All blogging is not created equal, of course, but that becomes even clearer when you look at techPresident’s list of the top 50 political blogs. The list includes three “LGBT blogs” in their top 50–Andrew Sullvian’s Daily Dish, John Aravosis’ Americablog, and Pam Spaulding’s Pam’s Houseblend--plus a number of blogs that cover LGBT issues extensively, like Huffington Post, Daily Kos, 538, and Feministe.
Dig deeper in the list and you see that most of the blogs are connected to traditional media outlets or have significant corporate funding. So what does that mean for the blog divide? Here’s what Micah Sifry says at techPresident:
As we noted back in January, big media bloggers are steadily edging out their less-well-subsidized brethren in the U.S. political blogging arena. The first six additions to the list–The Plum Line, Glenn Thrush, etc.–are all backed by major media outlets. Not that this is news, but the days of the individual “pajama-clad” blogger hitting the big time are clearly over.
The ever present Pam Spaulding, while savoring her placement, raises serious questions about the future of “unfunded politically-minded, coffee-stained, PJ-wearing baristas.”
Other than handful of larger independent blogs that are self-sustaining through ads, like DKos, PHB is a dinosaur on that list –early adopter, slowly building an audience (of general readers, fellow bloggers, and influentials), but still unfunded (or not co-opted, depending on your POV). Ironically, many of the media-backed blogs are attempts to stay relevant as their print models are dragging them down the drain. You have to wonder what the point of convergence will be on both sides.
Despite her reach, Spaulding points out that she has another job that supports her blogging and that her location–in North Carolina–prevents her from covering D.C. and also making appearances that are important to building a blog brand.
PHB is an influential, successful blog relied upon by a ton of readers, and as I told the audience at Fire & Ink, it’s a resource to the community that hangs by a thread if you think about it. There’s no infrastructure to support it, and that’s why you’re going to see fewer and fewer independent bloggers on that Technorati list as time goes on.
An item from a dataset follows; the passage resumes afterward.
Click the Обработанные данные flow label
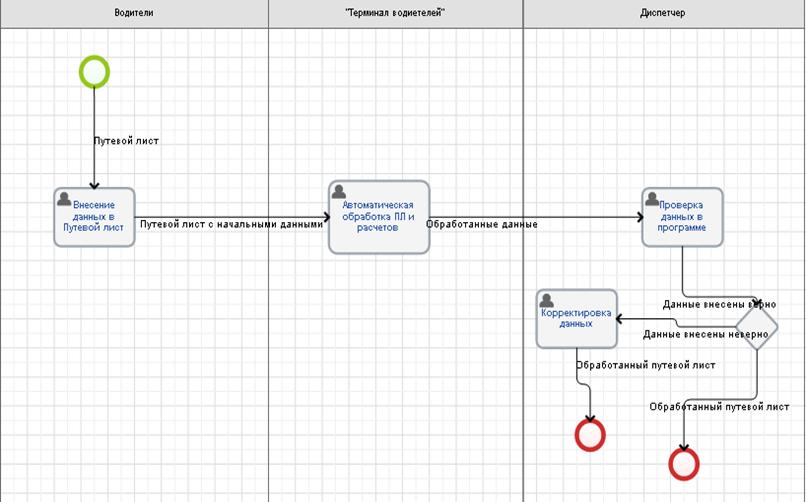 [482, 224]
When people talk about citizen journalism being “the future” and that journalists need to understand blogging, what exactly are we talking about. Are we talking about the lucky and talented few who can make a career–and build an industry–on blogging? Are we talking about citizen journalism that adds to (or even demoinates) the conversation, but isn’t a means of support?
As always, Spaulding raises great questions.